Development and Peace (פיתוח ושלום, Pituah VeShalom), originally known as Flatto-Sharon (Hebrew: פלאטו שרון) was a right wing one-man political party in Israel.

==Background==
The party was founded after Shmuel Flatto-Sharon had fled to Israel from France in 1976 after being charged with embezzling $60 million. In order to prevent his extradition, which France had requested, and despite hardly speaking Hebrew, he decided to run in the 1977 Knesset elections, hoping to gain parliamentary immunity.

Named after himself, Flatto-Sharon's party ran on right-wing populism (he was a supporter of the Gush Emunim settlement movement) and promises to provide apartments to young voters.

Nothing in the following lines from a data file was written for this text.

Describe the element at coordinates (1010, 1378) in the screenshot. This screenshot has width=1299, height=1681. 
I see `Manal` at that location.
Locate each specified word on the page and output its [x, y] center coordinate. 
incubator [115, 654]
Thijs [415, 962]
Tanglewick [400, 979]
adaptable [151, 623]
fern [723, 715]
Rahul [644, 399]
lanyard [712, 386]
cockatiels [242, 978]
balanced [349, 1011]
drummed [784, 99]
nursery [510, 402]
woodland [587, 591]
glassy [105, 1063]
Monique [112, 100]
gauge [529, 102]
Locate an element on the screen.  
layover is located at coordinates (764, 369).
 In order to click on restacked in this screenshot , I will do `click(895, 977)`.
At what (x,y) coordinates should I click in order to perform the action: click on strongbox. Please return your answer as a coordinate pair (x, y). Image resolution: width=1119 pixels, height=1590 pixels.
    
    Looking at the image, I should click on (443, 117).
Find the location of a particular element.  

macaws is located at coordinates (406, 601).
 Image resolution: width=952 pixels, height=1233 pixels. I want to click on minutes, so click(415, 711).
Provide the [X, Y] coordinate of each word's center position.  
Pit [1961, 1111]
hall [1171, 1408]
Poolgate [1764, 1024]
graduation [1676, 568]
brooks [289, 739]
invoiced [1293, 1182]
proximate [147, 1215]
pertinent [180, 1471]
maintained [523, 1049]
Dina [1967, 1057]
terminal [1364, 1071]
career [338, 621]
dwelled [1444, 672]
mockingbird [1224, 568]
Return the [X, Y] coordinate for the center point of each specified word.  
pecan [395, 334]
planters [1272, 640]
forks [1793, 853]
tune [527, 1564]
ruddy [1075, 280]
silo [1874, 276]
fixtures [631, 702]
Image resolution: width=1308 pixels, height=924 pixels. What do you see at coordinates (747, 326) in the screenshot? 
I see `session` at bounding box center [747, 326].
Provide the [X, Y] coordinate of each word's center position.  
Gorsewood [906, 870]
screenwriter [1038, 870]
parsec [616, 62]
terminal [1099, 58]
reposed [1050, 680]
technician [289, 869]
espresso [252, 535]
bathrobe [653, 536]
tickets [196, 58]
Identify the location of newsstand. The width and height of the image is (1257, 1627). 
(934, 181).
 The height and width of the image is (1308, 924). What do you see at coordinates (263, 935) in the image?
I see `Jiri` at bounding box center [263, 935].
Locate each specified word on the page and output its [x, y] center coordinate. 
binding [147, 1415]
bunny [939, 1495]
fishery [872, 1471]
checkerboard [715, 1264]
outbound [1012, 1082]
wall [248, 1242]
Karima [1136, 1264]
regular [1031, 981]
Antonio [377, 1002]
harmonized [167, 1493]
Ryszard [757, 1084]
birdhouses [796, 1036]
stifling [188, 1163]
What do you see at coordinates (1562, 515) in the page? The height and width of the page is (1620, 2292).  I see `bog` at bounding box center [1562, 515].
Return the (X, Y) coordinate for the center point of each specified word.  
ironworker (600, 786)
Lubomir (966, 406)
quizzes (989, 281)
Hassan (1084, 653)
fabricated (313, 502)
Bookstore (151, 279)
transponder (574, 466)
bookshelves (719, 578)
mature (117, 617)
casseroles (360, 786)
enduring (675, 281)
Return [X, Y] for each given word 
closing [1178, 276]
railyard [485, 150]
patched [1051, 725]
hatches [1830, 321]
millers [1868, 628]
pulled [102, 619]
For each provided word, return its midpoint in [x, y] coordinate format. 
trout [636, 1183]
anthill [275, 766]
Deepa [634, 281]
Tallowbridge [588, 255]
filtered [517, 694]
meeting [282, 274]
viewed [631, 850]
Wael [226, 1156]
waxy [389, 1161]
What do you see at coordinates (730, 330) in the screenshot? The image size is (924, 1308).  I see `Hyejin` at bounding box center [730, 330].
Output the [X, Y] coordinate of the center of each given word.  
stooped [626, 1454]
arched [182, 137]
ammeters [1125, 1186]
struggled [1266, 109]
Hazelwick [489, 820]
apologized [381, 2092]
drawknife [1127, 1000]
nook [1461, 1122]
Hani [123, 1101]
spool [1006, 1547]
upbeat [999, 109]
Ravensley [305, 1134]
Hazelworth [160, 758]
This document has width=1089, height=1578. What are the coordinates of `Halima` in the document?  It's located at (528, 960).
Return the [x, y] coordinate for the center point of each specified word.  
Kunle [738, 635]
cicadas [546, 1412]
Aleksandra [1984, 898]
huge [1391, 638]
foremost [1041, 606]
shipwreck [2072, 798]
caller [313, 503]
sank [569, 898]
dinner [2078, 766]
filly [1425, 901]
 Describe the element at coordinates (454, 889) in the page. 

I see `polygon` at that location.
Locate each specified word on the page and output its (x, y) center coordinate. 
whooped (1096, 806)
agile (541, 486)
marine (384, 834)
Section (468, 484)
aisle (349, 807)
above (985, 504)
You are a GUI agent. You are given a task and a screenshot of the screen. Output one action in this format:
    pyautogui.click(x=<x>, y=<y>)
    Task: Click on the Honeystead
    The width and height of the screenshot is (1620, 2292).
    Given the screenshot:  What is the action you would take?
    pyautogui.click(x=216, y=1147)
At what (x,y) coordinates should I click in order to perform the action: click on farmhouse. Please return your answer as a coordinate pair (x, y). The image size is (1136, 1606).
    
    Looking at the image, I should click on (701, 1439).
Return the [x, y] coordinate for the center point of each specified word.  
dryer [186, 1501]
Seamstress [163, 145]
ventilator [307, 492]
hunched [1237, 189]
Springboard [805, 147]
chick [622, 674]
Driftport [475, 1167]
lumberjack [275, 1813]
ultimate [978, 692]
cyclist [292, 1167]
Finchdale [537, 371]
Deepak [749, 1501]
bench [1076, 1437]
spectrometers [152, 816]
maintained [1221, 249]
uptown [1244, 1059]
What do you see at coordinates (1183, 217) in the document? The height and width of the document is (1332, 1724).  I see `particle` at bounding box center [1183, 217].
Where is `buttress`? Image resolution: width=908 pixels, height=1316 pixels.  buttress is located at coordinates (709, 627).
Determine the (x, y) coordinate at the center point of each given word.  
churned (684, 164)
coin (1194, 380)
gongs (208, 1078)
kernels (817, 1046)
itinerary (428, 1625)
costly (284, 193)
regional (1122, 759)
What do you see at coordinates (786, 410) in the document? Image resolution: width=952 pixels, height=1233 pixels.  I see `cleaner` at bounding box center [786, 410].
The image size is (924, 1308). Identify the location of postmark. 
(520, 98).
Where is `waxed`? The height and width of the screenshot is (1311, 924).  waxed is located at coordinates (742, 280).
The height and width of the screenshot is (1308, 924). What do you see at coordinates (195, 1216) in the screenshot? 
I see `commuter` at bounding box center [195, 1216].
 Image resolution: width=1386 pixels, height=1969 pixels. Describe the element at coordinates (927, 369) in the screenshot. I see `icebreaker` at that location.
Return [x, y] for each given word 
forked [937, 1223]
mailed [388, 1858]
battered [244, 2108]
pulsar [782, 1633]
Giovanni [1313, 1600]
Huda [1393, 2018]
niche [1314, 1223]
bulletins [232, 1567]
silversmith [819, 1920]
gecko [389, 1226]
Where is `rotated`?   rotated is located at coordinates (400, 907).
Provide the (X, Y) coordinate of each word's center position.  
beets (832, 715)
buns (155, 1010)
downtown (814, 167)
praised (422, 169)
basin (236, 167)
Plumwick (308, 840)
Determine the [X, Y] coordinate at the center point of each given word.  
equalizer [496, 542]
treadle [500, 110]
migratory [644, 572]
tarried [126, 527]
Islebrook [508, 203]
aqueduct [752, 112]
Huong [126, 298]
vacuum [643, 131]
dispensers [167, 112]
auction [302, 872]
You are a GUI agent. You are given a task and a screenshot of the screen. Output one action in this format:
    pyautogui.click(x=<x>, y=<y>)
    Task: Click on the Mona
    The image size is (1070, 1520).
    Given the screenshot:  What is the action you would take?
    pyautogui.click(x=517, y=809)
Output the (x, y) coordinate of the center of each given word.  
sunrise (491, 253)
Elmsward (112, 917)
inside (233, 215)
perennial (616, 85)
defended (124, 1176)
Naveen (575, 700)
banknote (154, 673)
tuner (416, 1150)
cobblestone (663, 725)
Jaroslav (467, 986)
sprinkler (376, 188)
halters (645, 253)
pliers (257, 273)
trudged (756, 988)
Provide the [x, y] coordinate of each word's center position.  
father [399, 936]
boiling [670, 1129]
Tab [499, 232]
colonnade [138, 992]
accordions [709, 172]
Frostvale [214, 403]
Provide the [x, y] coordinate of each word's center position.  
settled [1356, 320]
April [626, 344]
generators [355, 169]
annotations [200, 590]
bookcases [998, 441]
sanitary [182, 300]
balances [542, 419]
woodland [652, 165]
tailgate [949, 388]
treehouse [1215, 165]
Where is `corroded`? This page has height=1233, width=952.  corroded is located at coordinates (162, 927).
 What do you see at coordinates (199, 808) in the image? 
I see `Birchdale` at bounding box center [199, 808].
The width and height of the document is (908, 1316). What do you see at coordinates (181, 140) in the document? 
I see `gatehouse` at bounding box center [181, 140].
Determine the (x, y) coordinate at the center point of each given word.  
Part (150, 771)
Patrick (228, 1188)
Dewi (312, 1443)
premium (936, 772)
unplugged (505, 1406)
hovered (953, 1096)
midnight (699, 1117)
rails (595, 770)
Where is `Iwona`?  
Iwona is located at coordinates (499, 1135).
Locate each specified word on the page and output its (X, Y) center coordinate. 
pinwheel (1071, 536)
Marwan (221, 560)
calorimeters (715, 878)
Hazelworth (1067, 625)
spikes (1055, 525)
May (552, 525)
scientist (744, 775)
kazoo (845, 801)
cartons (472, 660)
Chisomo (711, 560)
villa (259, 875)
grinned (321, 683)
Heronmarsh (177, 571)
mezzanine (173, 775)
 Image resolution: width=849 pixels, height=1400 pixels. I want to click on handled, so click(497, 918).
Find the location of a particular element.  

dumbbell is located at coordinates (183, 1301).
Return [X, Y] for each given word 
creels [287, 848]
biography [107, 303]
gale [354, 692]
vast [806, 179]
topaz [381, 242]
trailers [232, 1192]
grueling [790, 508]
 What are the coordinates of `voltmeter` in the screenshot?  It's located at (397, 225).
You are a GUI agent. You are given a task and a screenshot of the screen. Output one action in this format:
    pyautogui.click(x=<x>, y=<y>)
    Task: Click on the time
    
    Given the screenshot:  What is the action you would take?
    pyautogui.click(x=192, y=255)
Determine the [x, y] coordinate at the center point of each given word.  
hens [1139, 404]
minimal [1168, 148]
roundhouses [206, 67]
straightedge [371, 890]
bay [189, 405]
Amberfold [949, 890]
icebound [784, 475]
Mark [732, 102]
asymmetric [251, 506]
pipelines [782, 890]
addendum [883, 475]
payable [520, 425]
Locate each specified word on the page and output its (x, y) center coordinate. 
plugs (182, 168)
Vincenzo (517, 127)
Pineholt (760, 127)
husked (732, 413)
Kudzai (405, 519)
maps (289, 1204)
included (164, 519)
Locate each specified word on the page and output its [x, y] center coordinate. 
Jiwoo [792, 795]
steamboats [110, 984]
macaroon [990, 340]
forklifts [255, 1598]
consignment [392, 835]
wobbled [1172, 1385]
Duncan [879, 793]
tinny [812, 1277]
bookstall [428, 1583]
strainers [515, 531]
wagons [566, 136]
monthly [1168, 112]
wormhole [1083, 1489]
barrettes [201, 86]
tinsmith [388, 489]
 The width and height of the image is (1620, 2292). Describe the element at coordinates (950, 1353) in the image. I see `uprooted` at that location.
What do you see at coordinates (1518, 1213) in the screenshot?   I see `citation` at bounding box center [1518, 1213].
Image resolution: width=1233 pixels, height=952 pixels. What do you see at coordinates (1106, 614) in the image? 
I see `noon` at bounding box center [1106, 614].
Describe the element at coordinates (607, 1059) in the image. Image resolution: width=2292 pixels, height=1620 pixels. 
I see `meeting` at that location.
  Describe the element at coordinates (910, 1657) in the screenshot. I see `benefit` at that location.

The new party won 2% of the vote, enough for two seats. However, as it was a one-man list, only one seat was taken. It has been suggested that the surprising level of support that the party won was a response to France's refusal to extradite Abu Daoud, who was wanted in Israel for the murder of 11 Israeli Olympic athletes in Munich. Once ensconced in the Knesset, Flatto-Sharon joined Menachem Begin's coalition, with one of his first acts being to vote in favour of a law that prohibited the extradition of Israeli citizens.

Later during the Knesset session he renamed the party Development and Peace and also helped in negotiations to free Israeli POWs. However, after serving for two years, Flatto-Sharon was convicted of vote buying, sentenced to nine months in prison and suspended from the Knesset. After several appeals, he was finally jailed for three months in 1984.

The party ran in the 1981 and 1984 elections, but did not pass the electoral threshold of 1% in either, and subsequently disappeared. Flatto-Sharon was never extradited to France to serve the five-year sentence given to him in his absence, as the five-year statute of limitations had expired. He was an established businessman and billionaire until his death in 2018.